GoHighLevel uses shared IP pool architecture where thousands of users send emails through the same IP addresses. Corporate spam filters heavily weight IP reputation (40% of Microsoft 365's filtering score). When you share IPs, one bad actor's spammy campaign damages everyone's inbox placement—the "noisy neighbor" effect. During our test, GHL's inbox rate dropped from 55% to 25% overnight when another user on our shared IP sent a mass blast. You have zero control over shared IP reputation, making deliverability unpredictable for B2B cold email.
3. Is Instantly better than PipeCrush for deliverability?
No. Our test showed PipeCrush achieved 82% inbox placement vs. Instantly's 68%. Instantly uses pooled dedicated IPs (smaller shared pools than GHL), which is better than GoHighLevel's architecture but still involves some sharing. PipeCrush uses fully isolated infrastructure where your sending reputation is yours alone—no "noisy neighbor" risk. Instantly is email-only (requires separate CRM), while PipeCrush includes CRM, deals, and sequences in one platform. If you need top-tier deliverability (75-85% inbox) and full platform integration, PipeCrush wins. If you're okay with 65-70% and only need email tools, Instantly works.
4. What affects email deliverability most?
Infrastructure architecture is the foundation—shared vs. isolated IPs determines 40% of your deliverability score for corporate email filters. Beyond infrastructure: (1) Domain reputation (proper SPF/DKIM/DMARC, consistent sending patterns), (2) Warm-up protocol (gradual volume ramp over 2-3 weeks), (3) Email content (personalization, avoiding spam triggers), (4) Engagement signals (open rates, replies, bounce management). But if your infrastructure is shared (like GHL), you inherit others' spam complaints and blacklist hits regardless of your sending behavior. Start with isolated infrastructure, then optimize the other factors.
5. Can I improve deliverability on GHL?
Marginally, but you can't fix the fundamental architecture problem.
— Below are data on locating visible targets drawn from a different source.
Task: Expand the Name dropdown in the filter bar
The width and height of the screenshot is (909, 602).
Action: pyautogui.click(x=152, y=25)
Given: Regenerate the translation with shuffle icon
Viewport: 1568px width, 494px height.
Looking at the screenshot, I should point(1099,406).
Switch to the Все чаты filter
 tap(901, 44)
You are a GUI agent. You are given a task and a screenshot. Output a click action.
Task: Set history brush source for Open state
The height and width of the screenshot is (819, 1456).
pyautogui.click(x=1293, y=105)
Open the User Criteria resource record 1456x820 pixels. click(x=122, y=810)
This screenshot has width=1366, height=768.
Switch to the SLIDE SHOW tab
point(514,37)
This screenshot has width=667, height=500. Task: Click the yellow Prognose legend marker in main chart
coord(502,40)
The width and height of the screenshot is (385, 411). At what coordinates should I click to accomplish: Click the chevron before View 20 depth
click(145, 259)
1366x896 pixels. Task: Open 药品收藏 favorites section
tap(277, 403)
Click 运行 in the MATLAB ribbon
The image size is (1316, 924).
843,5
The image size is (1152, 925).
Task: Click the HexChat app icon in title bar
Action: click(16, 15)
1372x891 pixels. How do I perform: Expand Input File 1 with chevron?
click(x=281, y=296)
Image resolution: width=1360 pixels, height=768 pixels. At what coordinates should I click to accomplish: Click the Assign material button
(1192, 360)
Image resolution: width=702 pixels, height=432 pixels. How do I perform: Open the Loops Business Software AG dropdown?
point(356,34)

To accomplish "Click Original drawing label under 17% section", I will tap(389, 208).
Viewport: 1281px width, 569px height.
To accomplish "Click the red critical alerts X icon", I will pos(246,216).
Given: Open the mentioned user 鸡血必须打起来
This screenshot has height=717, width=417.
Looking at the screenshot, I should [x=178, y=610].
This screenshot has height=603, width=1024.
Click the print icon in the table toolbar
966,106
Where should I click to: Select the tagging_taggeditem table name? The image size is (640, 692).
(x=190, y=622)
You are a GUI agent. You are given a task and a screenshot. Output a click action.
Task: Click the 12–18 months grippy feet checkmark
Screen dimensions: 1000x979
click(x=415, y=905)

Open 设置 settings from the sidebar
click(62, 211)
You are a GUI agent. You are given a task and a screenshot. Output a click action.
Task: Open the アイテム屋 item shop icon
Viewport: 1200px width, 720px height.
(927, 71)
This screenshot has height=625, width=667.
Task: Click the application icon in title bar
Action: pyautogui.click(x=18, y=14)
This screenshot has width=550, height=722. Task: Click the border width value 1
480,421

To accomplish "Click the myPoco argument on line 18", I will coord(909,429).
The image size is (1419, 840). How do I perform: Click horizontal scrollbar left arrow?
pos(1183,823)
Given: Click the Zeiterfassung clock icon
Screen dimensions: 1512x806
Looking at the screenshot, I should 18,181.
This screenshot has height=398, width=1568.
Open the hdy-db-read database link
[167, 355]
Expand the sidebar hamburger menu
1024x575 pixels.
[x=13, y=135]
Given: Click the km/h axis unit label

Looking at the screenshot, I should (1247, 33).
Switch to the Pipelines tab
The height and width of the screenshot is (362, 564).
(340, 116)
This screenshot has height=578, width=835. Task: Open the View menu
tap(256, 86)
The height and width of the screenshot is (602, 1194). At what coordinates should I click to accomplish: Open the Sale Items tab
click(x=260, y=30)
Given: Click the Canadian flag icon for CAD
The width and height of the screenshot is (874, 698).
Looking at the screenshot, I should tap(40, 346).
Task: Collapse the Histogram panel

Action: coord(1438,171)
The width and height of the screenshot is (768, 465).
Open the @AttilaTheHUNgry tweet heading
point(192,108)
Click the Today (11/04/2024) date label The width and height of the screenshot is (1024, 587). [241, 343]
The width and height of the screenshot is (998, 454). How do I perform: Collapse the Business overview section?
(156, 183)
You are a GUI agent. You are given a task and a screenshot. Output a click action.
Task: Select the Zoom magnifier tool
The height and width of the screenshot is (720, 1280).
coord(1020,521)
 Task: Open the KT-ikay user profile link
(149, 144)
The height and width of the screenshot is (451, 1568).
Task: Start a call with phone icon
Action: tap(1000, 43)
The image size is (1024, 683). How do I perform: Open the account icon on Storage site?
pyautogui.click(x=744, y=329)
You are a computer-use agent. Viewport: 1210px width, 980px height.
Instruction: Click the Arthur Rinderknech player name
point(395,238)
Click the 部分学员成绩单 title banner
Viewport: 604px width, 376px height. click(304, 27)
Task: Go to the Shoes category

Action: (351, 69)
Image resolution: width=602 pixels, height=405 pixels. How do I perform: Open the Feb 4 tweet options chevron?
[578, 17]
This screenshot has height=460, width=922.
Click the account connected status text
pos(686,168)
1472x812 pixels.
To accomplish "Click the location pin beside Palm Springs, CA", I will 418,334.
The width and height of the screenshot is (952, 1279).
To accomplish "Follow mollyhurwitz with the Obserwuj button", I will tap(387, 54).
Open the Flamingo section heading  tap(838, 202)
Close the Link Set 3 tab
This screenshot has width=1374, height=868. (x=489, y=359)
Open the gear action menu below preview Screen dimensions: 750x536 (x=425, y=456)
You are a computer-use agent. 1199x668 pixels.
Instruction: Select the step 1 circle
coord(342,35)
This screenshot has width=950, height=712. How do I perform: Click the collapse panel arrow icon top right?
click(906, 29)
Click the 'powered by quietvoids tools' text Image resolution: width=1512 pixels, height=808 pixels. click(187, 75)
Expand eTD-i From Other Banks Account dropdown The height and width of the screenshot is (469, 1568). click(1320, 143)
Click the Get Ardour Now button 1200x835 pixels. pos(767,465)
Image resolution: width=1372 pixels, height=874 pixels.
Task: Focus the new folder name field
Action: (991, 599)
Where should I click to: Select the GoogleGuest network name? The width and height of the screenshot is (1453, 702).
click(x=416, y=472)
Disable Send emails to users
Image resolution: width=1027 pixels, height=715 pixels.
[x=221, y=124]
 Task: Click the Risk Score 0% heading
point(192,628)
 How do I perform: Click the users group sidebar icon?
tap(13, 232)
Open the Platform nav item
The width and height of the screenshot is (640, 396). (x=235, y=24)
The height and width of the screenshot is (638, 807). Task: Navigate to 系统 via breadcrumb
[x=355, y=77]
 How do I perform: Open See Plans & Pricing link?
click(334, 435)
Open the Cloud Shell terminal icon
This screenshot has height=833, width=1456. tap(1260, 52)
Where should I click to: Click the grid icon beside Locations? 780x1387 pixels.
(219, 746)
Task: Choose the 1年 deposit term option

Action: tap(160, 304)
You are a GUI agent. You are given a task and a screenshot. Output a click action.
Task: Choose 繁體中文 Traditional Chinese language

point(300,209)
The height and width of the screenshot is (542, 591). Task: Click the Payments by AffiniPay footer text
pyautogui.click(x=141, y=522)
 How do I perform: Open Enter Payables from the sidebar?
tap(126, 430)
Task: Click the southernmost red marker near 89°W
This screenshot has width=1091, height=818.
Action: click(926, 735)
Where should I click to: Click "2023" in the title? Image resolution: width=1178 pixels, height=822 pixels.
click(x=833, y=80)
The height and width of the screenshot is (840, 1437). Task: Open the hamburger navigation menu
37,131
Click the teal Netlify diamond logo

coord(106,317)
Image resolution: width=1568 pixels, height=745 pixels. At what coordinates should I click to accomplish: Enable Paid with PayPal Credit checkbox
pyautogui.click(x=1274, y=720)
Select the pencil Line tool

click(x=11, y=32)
You can: (1) Use third-party warm-up tools, (2) Rotate sending domains, (3) Keep lists clean (remove bounces), (4) Write better email copy, (5) Monitor blacklists. But these tactics only mitigate shared IP problems—they don't eliminate them. The 38% inbox rate we observed on GHL reflects the ceiling for B2B cold email on shared infrastructure. If you need 75%+ inbox placement for corporate prospects, switching to isolated infrastructure (PipeCrush) or pooled IPs (Instantly) is the only solution. Architecture determines your deliverability ceiling.